Crenidens macracanthus
- Conservation status: Data Deficient (IUCN 3.1)

Scientific classification
- Kingdom: Animalia
- Phylum: Chordata
- Class: Actinopterygii
- Order: Acanthuriformes
- Family: Sparidae
- Genus: Crenidens
- Species: C. macracanthus
- Binomial name: Crenidens macracanthus Günther, 1874

= Crenidens macracanthus =

- Authority: Günther, 1874
- Conservation status: DD

Species of ray-finned fish

Crenidens macracanthus, Günther's karanteen, is a species of marine ray-finned fish belonging to the family Sparidae, which includes the seabreams and porgies.

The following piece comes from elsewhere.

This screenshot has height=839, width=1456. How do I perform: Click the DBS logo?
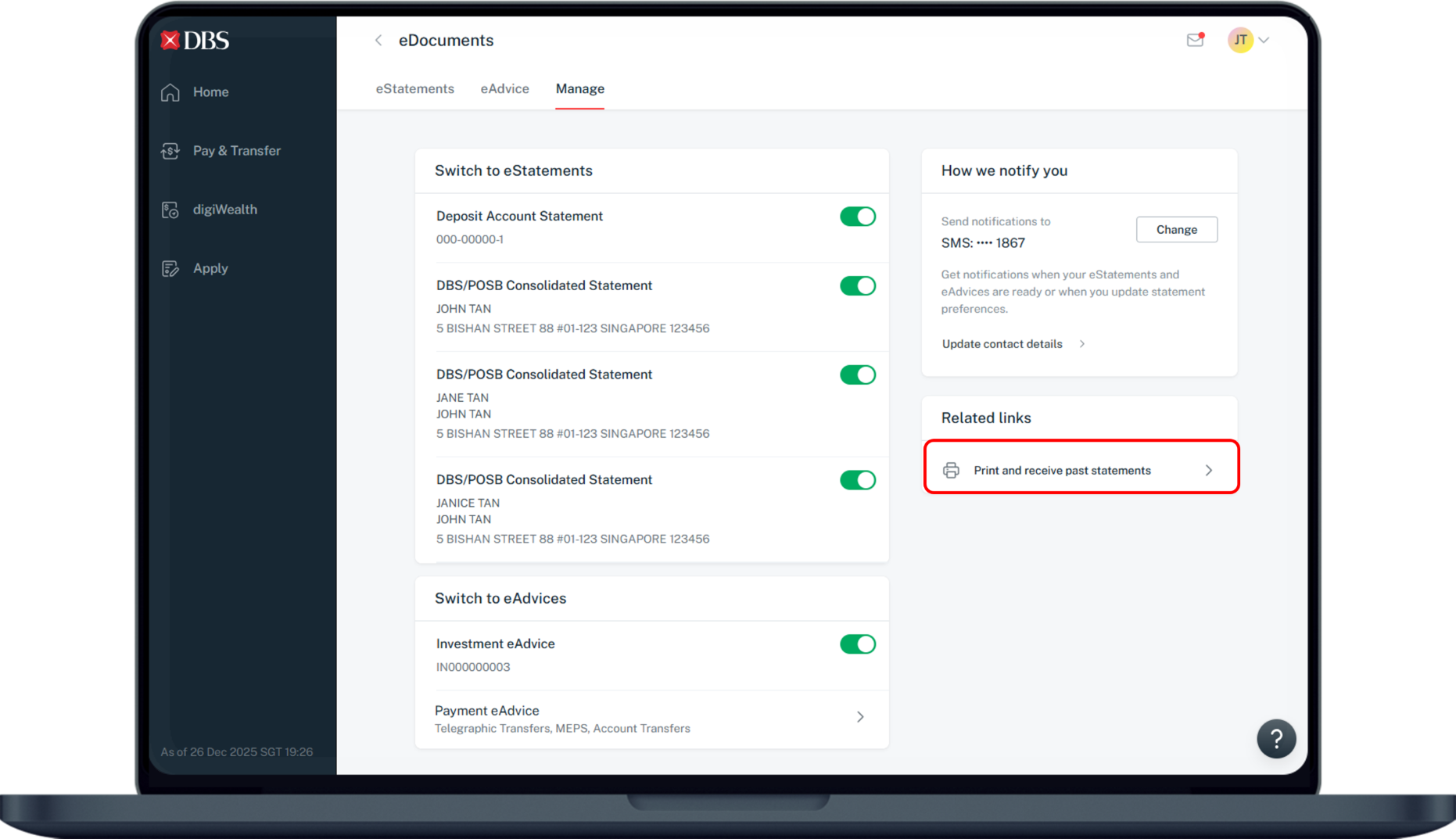(x=195, y=41)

This fish is found in the Indian Ocean.

==Taxonomy==
Crenidens macracanthus was first formally described in 1874 by the German-born British herpetologist and ichthyologist Albert Günther with its type locality as Madras in India, on the Bay of Bengal. This taxon was previously treated as a synonym of Crenidens crenidens but was recognised as a valid species in 2013. The genus Crenidens is placed in the family Sparidae within the order Spariformes by the 5th edition of Fishes of the World. Some authorities classify this genus in the subfamily Boopsinae, but the 5th edition of Fishes of the World does not recognise subfamilies within the Sparidae.

==Etymology==
Crenidens macracanthus has the specific name macracanthus which means "large spined", a reference to the larger spines in the dorsal and anal fins relative to C. crenidens.

==Description==
Crenidens macracanthus differs from its congeners by its second anal fin spine being much longer than the third. It has 12 spines and 10 soft rays supporting the dorsal fin while in the other species it is typically supported by 11 spines and 11 soft rays. Their teeth are also different being incisoriform with 5 points all roughly being equal in side, the three middle points being notably larger than the two outer points in the other species. The number of pored lateral line scales is lower, 47 or 48, compared to between 49 and 53 in C. crenudens and C. indicus. This species has a maximum published standard length of 14.6 cm.

==Distribution==
Crenidens macracanthus has been recorded from Chennai on the east coast of India and Karachi in Pakistan.

==Biology==
Crenidens macracanthus has a diet mainly consisting of algae, it's dentition appears to be specialised for grazing on algae.